TASK REQUIREMENTS: Among the records below, how many lines contain "computer"? State the number and nothing more.

───── LISTED ENTRIES ─────

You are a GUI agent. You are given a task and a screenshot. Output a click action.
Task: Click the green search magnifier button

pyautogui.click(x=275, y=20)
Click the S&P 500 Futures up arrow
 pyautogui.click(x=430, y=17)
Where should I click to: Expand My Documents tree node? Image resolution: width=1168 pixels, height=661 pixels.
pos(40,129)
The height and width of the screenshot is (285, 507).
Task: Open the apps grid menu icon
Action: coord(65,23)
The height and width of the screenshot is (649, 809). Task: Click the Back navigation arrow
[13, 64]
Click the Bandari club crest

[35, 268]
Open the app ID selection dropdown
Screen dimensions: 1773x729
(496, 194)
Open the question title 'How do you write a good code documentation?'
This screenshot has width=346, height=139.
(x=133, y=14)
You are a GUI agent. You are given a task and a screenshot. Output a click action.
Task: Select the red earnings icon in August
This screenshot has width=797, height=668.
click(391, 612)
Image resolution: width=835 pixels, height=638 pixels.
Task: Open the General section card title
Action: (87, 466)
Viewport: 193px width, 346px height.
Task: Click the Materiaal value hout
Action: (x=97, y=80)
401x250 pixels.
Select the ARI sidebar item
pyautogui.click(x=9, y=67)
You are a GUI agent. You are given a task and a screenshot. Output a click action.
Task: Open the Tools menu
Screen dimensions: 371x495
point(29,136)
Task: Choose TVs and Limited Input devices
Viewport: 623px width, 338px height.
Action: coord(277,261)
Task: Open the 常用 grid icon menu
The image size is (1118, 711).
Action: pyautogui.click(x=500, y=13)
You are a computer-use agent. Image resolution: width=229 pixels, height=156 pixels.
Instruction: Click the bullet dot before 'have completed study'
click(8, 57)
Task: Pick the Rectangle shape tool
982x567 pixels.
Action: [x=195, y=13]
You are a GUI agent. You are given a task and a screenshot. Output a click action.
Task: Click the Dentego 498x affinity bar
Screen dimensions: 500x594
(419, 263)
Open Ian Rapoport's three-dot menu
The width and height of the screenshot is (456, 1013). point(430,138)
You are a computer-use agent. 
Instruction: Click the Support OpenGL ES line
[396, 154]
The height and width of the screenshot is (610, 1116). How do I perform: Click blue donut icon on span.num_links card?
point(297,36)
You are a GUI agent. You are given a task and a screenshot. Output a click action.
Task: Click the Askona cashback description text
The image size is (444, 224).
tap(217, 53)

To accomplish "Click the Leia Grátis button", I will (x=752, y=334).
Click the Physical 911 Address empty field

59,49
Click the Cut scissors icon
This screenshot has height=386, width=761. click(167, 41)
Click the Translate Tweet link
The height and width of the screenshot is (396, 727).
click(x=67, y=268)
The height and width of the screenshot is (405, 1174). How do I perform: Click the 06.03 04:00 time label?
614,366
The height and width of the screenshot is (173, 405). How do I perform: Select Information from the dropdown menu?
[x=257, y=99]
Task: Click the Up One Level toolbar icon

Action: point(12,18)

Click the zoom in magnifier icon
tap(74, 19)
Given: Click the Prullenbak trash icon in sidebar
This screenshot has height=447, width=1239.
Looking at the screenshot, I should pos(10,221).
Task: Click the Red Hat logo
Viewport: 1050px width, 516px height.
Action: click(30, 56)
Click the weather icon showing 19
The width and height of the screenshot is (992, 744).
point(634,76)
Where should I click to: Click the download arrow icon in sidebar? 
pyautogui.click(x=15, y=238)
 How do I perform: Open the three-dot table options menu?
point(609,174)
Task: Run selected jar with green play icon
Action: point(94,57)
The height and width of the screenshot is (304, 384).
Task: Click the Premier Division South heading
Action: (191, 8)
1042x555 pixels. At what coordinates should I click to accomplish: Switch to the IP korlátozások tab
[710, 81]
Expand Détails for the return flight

─────

RESPONSE AREA: 2